(Records provided)
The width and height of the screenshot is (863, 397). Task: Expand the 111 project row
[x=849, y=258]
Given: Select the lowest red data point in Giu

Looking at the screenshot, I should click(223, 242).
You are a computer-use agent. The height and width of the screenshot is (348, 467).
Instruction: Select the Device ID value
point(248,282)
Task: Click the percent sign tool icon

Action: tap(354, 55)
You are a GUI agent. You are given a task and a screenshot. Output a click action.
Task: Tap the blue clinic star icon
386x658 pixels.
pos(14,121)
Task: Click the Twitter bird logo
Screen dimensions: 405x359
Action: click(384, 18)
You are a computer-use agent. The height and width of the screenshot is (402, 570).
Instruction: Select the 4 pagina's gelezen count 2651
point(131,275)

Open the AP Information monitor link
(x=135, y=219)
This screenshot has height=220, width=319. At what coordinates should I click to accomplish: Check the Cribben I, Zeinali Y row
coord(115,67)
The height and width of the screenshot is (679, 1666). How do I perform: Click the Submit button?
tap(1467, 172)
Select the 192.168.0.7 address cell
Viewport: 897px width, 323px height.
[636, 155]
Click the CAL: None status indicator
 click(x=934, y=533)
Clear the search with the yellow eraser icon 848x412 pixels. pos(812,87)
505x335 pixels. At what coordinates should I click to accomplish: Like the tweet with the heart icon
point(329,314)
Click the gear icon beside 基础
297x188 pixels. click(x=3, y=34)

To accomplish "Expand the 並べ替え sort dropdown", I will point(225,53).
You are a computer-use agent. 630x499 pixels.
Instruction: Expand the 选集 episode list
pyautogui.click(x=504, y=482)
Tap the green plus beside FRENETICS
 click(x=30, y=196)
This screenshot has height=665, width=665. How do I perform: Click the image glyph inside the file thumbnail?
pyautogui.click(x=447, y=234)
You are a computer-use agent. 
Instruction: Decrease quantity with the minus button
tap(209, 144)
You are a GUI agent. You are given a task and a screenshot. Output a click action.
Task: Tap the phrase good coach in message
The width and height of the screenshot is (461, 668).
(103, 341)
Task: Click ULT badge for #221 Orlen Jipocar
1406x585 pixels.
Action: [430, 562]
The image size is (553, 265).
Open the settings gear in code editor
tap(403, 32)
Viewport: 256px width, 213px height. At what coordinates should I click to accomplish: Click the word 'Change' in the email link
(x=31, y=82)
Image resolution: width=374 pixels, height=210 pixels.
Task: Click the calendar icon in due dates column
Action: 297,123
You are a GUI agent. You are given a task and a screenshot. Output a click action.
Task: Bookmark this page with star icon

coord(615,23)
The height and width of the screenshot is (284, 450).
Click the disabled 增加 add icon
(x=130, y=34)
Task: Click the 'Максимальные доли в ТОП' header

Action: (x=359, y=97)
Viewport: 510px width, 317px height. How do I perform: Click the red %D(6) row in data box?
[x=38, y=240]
(End Records provided)
→ **What you have to do**:
Lines with "computer" in the records above: copy every one of them.

→ **Your response**:
You are a computer-use agent. The height and width of the screenshot is (348, 467).
You are a computer-use agent. The height and width of the screenshot is (402, 570).
You are a computer-use agent. 630x499 pixels.
You are a computer-use agent. 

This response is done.